= Normal height =

Altitude above quasigeoid or mean sea level

Normal heights (symbol $H^*$ or $H^N$; SI unit metre, m) is a type of height above sea level introduced by the Soviet scientist Mikhail Molodenskii.
The normal height of a point is defined as the quotient of a point's geopotential number C (i.e. its geopotential difference with that of sea level), by the vertically averaged normal gravity:
$H^N=C/\bar\gamma$
The average is evaluated along the normal potential's plumb line (a curve, approximated by the ellipsoidal normal, a straight line). The evaluation ranges from the Earth ellipsoid up to the point of interest; the procedure is thus recursive.
Normal heights are slightly dependent upon the reference ellipsoid chosen.

Normal gravity values are easier to compute compared to actual gravity, as one does not have to know the Earth's crust density. This is an advantage of normal heights compared to orthometric heights.
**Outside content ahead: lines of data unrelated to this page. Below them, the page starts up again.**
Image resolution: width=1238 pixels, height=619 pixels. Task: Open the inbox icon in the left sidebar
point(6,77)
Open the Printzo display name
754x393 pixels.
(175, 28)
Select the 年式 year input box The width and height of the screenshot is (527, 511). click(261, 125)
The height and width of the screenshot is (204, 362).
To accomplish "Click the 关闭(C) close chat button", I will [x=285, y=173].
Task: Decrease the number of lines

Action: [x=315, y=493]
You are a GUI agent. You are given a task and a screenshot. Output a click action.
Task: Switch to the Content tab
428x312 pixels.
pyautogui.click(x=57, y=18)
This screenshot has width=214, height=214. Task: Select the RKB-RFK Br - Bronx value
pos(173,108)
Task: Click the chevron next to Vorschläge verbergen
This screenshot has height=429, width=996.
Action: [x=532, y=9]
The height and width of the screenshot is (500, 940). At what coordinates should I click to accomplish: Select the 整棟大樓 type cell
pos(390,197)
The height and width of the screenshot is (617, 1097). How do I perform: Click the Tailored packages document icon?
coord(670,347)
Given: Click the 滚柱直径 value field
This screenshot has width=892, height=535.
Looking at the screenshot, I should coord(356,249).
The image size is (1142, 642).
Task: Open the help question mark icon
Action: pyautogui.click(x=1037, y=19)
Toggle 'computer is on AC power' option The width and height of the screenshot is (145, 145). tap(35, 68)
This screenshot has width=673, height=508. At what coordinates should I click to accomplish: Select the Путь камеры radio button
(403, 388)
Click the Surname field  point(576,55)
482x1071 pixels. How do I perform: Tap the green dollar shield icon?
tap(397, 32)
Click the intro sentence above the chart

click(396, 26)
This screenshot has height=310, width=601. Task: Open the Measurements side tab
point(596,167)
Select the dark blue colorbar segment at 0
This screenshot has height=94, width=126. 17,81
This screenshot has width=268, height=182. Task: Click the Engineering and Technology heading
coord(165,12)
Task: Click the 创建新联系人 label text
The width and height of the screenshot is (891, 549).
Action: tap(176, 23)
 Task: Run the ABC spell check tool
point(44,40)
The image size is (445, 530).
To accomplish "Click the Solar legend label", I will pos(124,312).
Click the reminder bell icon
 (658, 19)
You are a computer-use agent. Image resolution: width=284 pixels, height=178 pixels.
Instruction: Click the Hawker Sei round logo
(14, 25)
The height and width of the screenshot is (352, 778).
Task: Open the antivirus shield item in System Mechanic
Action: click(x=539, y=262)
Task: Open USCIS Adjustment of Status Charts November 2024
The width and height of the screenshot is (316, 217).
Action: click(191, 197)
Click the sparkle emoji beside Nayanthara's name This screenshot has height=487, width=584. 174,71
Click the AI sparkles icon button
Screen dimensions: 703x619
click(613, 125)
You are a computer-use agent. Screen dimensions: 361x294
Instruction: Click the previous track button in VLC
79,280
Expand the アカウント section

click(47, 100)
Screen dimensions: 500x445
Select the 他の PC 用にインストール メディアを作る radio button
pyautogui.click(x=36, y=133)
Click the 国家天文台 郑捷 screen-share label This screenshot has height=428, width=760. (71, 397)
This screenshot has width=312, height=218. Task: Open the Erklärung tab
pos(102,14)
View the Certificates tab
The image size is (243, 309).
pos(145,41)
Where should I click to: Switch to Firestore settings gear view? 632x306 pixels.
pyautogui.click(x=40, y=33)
The reference surface where normal heights are zero is called the quasi-geoid (or quasigeoid), a representation of mean sea level similar to the geoid and close to it, but lacking the physical interpretation of an equigeopotential surface.
The geoid undulation $N$ with respect to the reference ellipsoid, $N=h-H$, finds an analogue in the so-called height anomaly, $\zeta$ (lowercase zeta):
$\zeta=h-H^N$
The geoid–quasigeoid separation (GQS), $N-\zeta$, is zero over the oceans and maximum in the Himalayas, where it attains approximately 5 meters.

Russia and many other Eastern European countries have adopted a height system based on normal heights. In practice, it is determined starting with geodetic levelling and applying correction terms.

Alternatives to normal heights include orthometric heights (geoid-based) and dynamic heights.